Trump wants you to be free, to think for yourself, to produce and to be happy.

Social media monopolies are going directly against that. All of their power is aimed, has been and is, against Trump, against free elections, against the Electoral College, for racial thinking.

Why?
Because the only way to get a real monopoly is by eliminating the power of people to launch enterprises.

They want you to be obsessed with the thought-sins of your fellow citizens rather than with the unelected FBI bureaucrats trying to overturn election results. Each day you spend without rebelling against your bureaucratic institutions screwing your over, is a win for Socialist tyranny.

I fear I can’t expect of you to look at social media content with a fair mind.

I also fear that if Id give you the assignment to find out which accounts have been banned, you’d not be able to find out, because you’d refuse, because of social media conditioning, to enter the websites that give you those lists.

Obviously the sites that provide such lists have themselves been blacklisted.
It is all very painful to see how helpless so many humans are in the face of some pretty basic manipulation.

I think this is for two reasons - firstly they have never known the pre digital age so for them it is just the norm and not at all unusual
And secondly the medium the technology references is an eternal one that never switches off which makes it perfect for addiction
Not only that but they can access it twenty four seven wherever they may be and which makes it even more perfect for addiction
This latter distinction makes it different to other types of addiction that have a limitation upon them due to lack of accessibility

Yes to the above. It has no stigma, yet, like smoking in the 40s say. It can be done anywhere and is. It is free, more or less. It is also necessary, at least, almost. IOW since you often need to or are expected to use various parts of social media in school and work, at the very least the internet it is an addiction that carries the extra problems of addictions to things like food. You cannot stop eating food, so it makes it trickier than say alcohol or narcotics, where you can have a life with none of it. It is also designed by cognitive scientists to be addictive.

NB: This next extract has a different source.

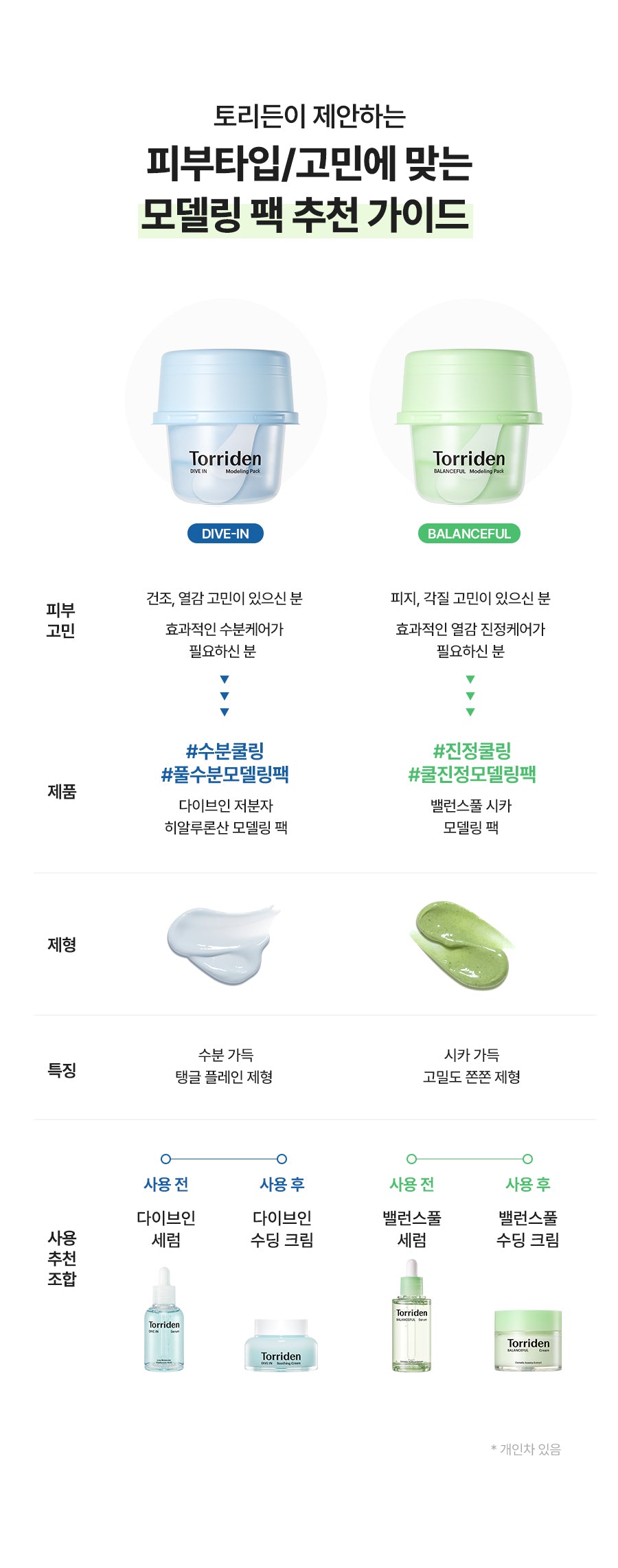
Task: Click the green downward arrows under Balanceful
Action: (470, 696)
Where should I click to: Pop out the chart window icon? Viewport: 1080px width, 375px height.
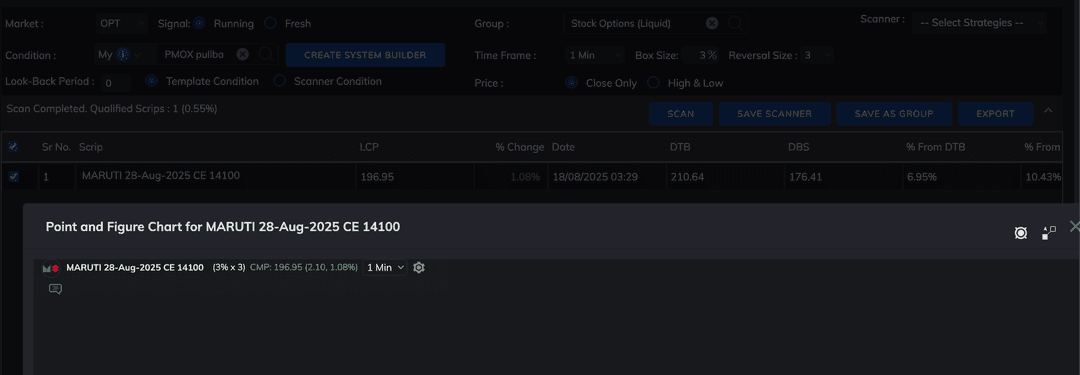click(1048, 233)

It also forms brains and social bonds to make them different from previous generations. Their sense of self is not like previous homo sapiens. Of course their have been changes in this in different periods and in different cultures, but now we are shifting to a sense of self that is more purely surface. I am how I am presented and present myself period. We are watching the death of something once integral to being human.

From Seeking Alpha

Project Libra

Facebook (NASDAQ:FB) is recruiting dozens of financial firms and online merchants to help launch a crypto-based payments system, WSJ reports. Users would be able to use the digital coins to send payments to each other and make purchases both on Facebook and across the internet. Another idea under consideration is rewarding Facebook users with fractions of the currency in exchange for looking at advertisements. Seeking total investments of about $1B, Facebook is talking with Visa (NYSE:V), Mastercard (NYSE:MA) and First Data (NYSE:FDC) for money that would underpin the value of the coin and protect it from wild price swings.

Didin’t I tell you man? Google goes first. The clarity of mind indicated by project Libra. If you choose government, obviously the next step is the banks. That’s called digging your heels in.

Ain’t nobody at Google got this level of clarity.